Le vertige du masculin

 Comment ne pas finir par éprouver le vertige, un malaise profond, devant le défilé sans fin de ces femmes, de ces enfants parfois, qui se plaignent d’avoir été abusées, contraintes, violées par des hommes ?

Quand les coupables (les accusés à tout le moins) étaient des individus que, du fond de nos préjugés, nous pouvions considérer comme des brutes épaisses, ou encore des hommes si riches ou si puissants qu’on pouvait les croire aveuglés et rendus fous par l’orgueil et l’hubris, il était encore possible de détourner les yeux et de croire que nous, les hommes, n’étions pas vraiment en cause. Mais là, le cercle se resserre ; il se referme autour de chacun d’entre nous. Hier, c’était ce professeur si distingué, ce membre si éminent de l’intelligentsia découvert pédophile ; et aujourd’hui ce ministre, si sympathique, si gentil, pris la main dans le sexe, ou plutôt accusé d’en avoir imposé la prise à des jeunes femmes.

Il devient difficile, à force, de considérer comme acquis que ça n’arriverait qu’aux autres, et de penser que ce n’est pas notre problème mais celui de quelques égarés.

Le plus fascinant, dans ce travail de dévoilement, c’est que les coupables tombent des nues. Ce ne sont pas des méchants faisant consciemment le mal et fuyant depuis toujours la justice des hommes et des femmes ; ce sont des hommes bien sous presque tous les rapports et qui n’ont nullement l’impression d’avoir abusé ou mal agi. “Quel est le problème ?” demandent-ils ou semblent-ils demander.

C’est dans cette tombée des nues que le bât, justement, blesse, parce qu’il vient se vriller dans la conscience de nombre d’entre nous – je veux dire : nous les hommes.

Je connais en effet cette réaction de surprise, cette incompréhension radicale devant le reproche voilé d’avoir insisté. Je le connais pour l’avoir vécu, et plus d’une fois, avec l’aimée.
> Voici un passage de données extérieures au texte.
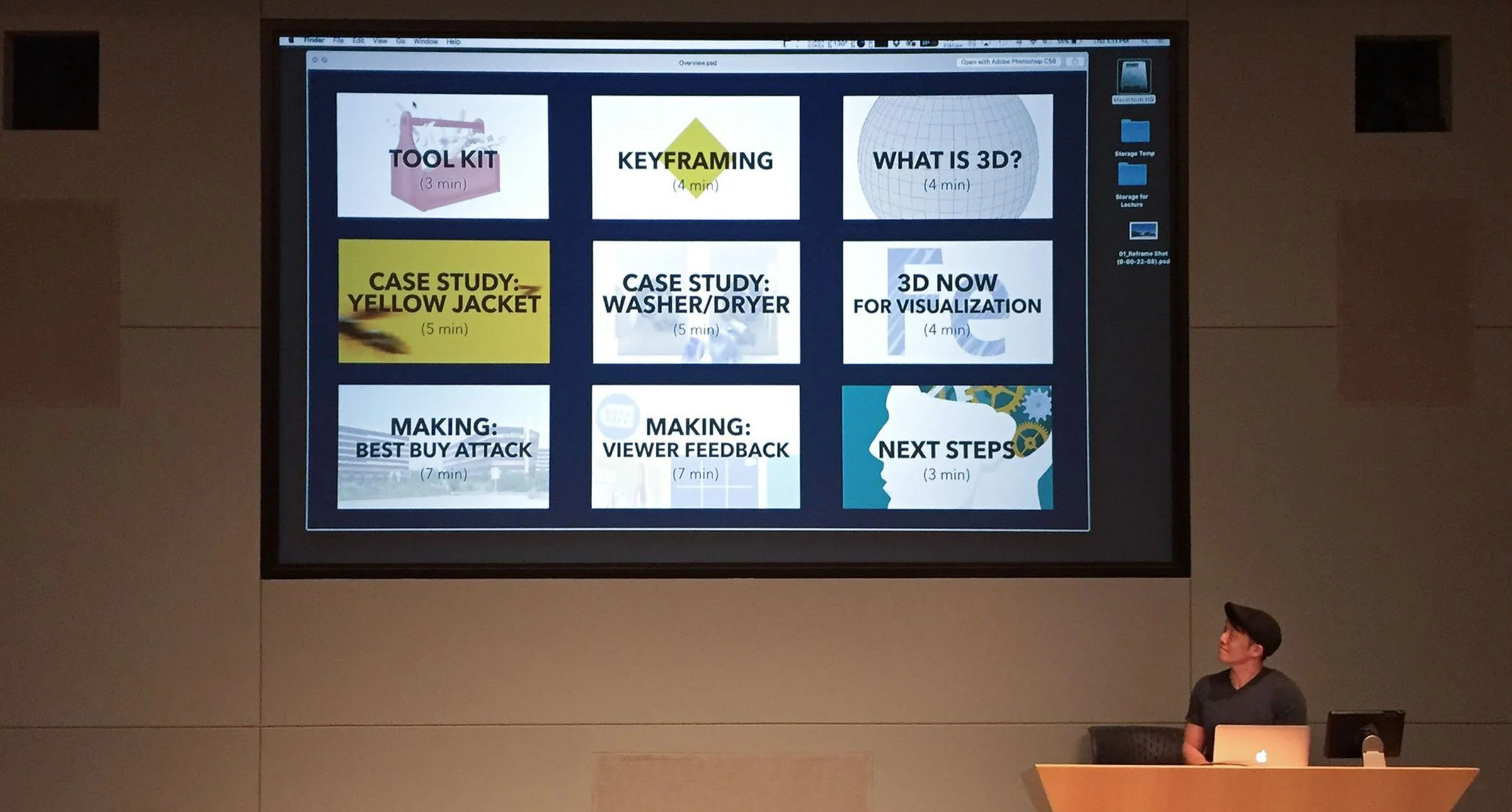The height and width of the screenshot is (812, 1512).
Task: Select the Storage Temp folder
Action: tap(1135, 132)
Rien de comparable, ni dans la relation, ni dans les actes, ni dans les circonstances, avec les faits dont je parlais avant – sauf sur ce point précis de l’incompréhension, née d’une perception différente de ce qu’est l’insistance.
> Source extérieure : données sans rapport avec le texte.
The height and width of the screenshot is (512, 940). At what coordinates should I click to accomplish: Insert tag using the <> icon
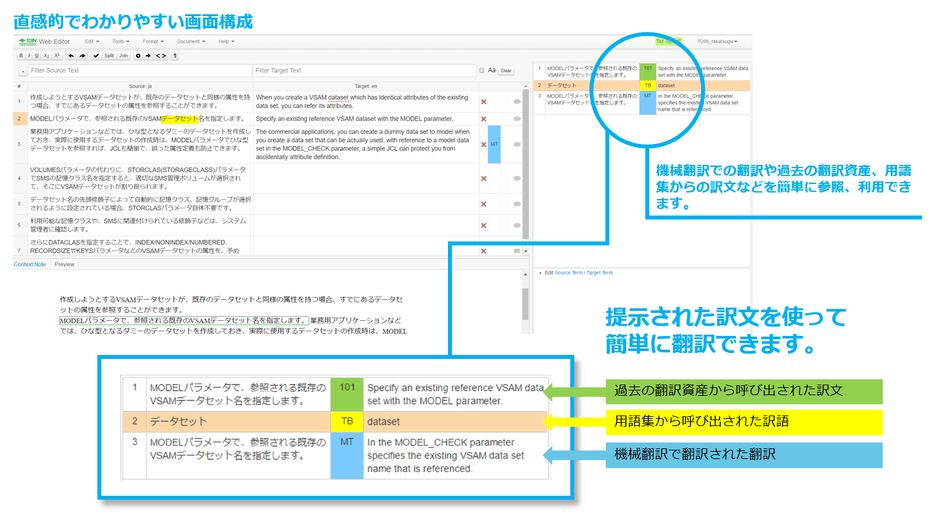coord(161,56)
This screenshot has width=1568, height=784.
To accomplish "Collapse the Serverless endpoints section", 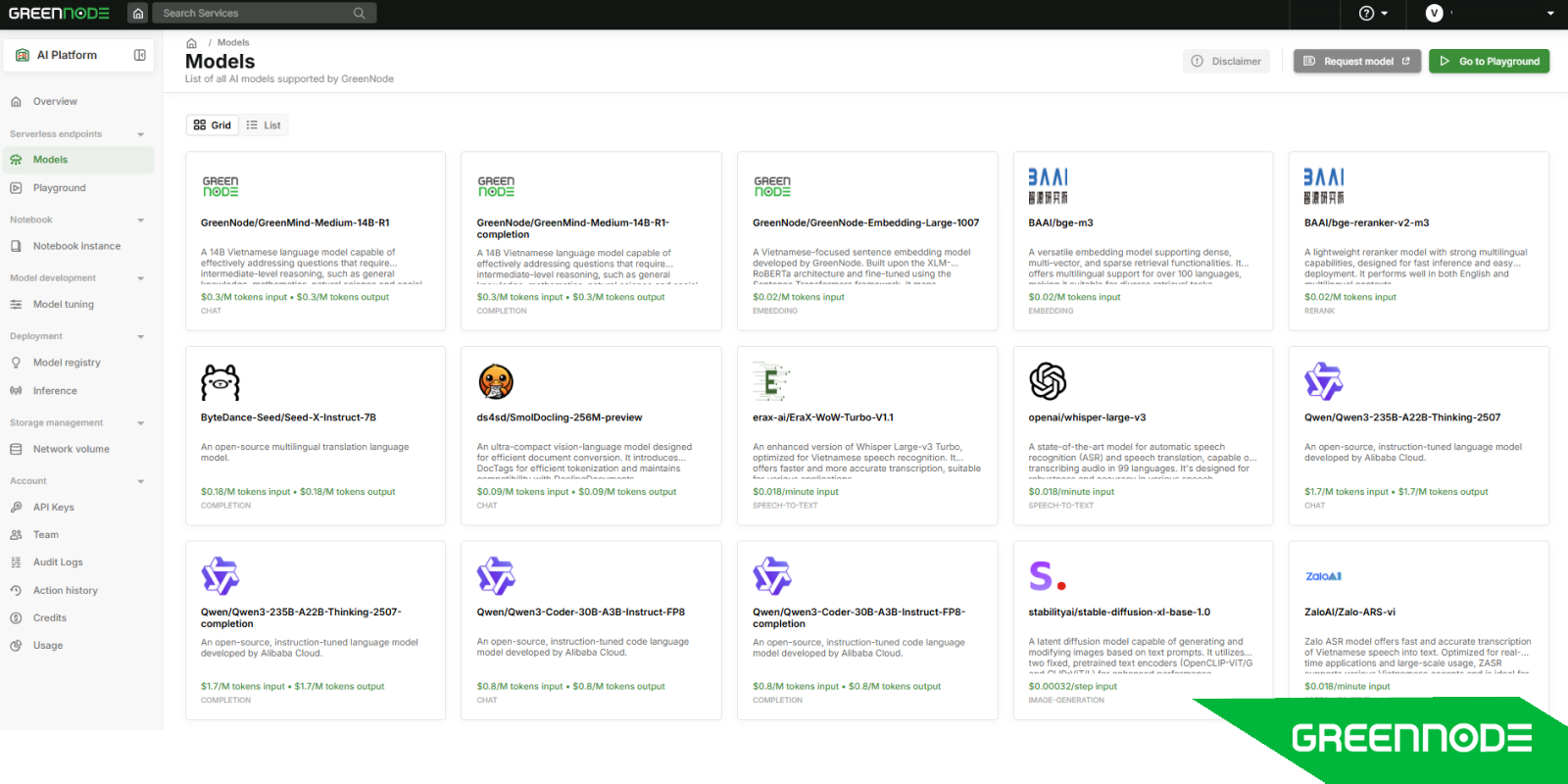I will coord(140,134).
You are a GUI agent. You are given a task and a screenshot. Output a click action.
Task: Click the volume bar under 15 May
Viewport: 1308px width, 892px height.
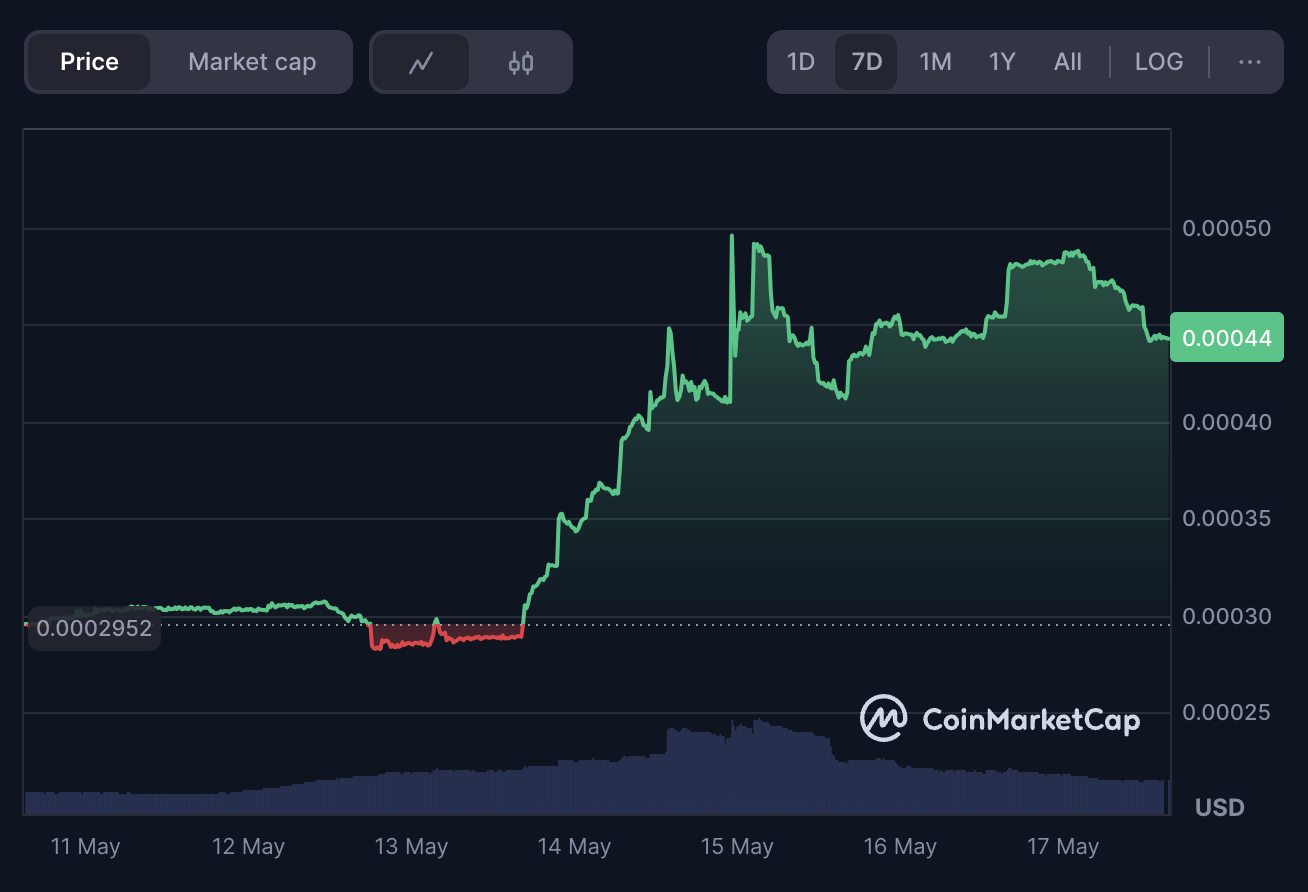point(737,770)
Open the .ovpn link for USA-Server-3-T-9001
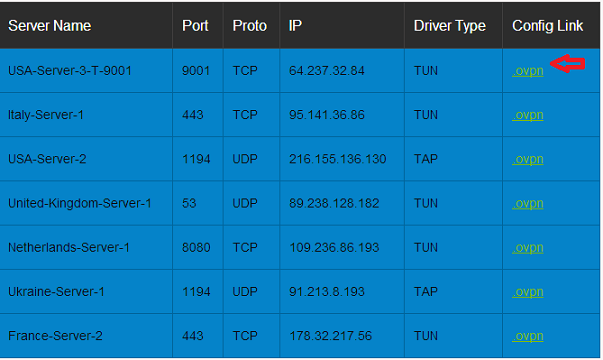The height and width of the screenshot is (360, 603). (x=528, y=71)
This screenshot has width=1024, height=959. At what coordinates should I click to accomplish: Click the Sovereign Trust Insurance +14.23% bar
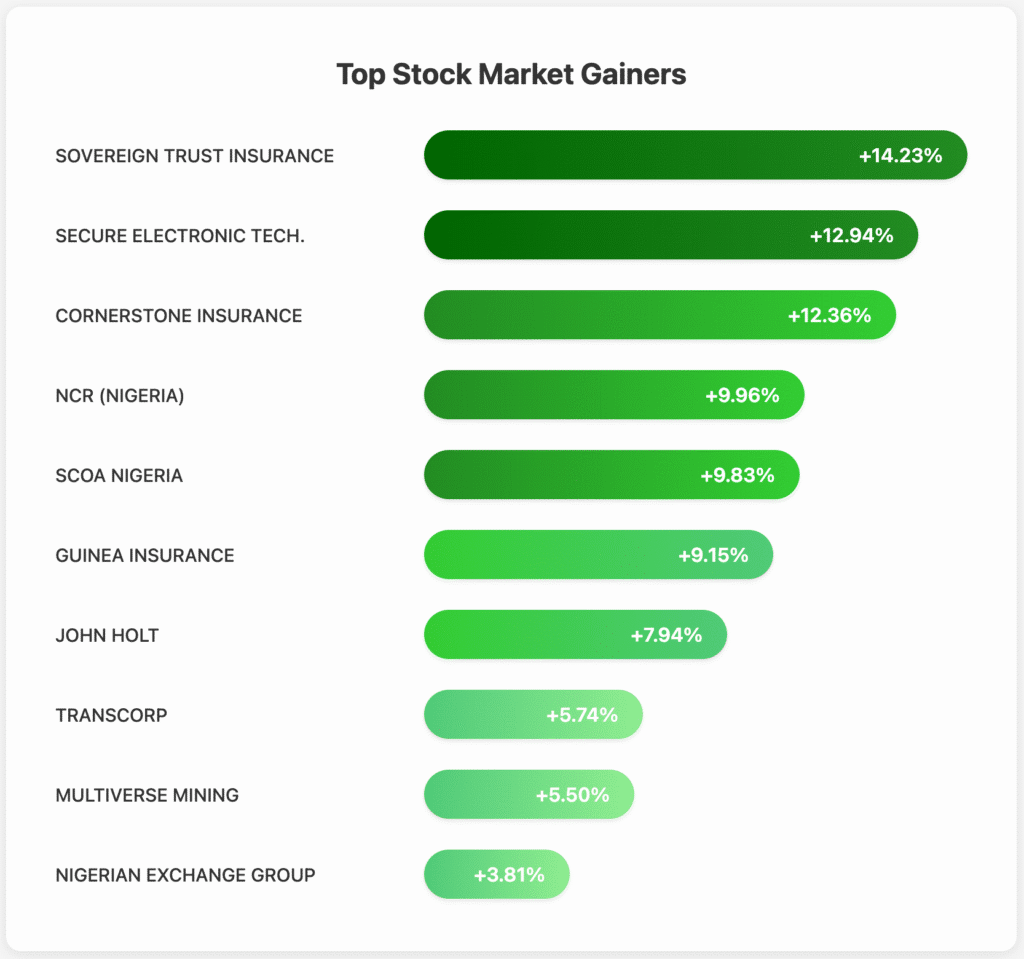[x=696, y=155]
Je crois qu’il y au fond de beaucoup d’entre nous l’idée que, les choses de l’amour exigeant toujours qu’un premier pas soit fait, la transgression y est nécessaire : il faut bien, à un moment, que la main ose toucher la main et que la bouche ose embrasser ; c’est dans ce courage aussi que l’amour se révèle. Mais de cette nécessité de l’audace, culturellement et peut-être génétiquement implantée, nous tirons l’idée voisine, mais dégradée et qui n’a rien à voir, de l’insistance : au courage qu’il a fallu pour le premier baiser se substituent alors la lourdeur et l’insistance, quand ce n’est pas beaucoup plus pire, quand ça n’est pas beaucoup plus grave, quand au courage ne se substitue pas le simple abus du fort sur le faible.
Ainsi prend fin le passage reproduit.